[Collected data entries]
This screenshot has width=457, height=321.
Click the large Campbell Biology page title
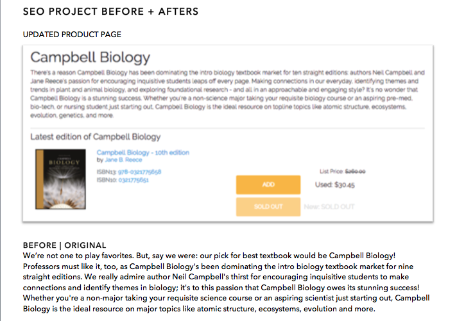(x=91, y=57)
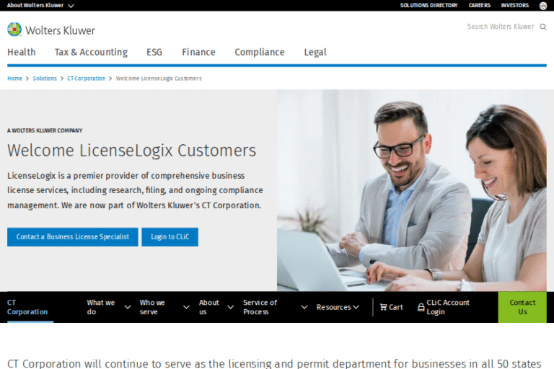Open the language globe icon

(543, 6)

> [PROBLEM] Each entry should be transcribed exactly as given, with pictures omitted.

> [SOLUTION]
This screenshot has width=457, height=321.
Click the large Campbell Biology page title
(x=91, y=57)
Open the language globe icon

(543, 6)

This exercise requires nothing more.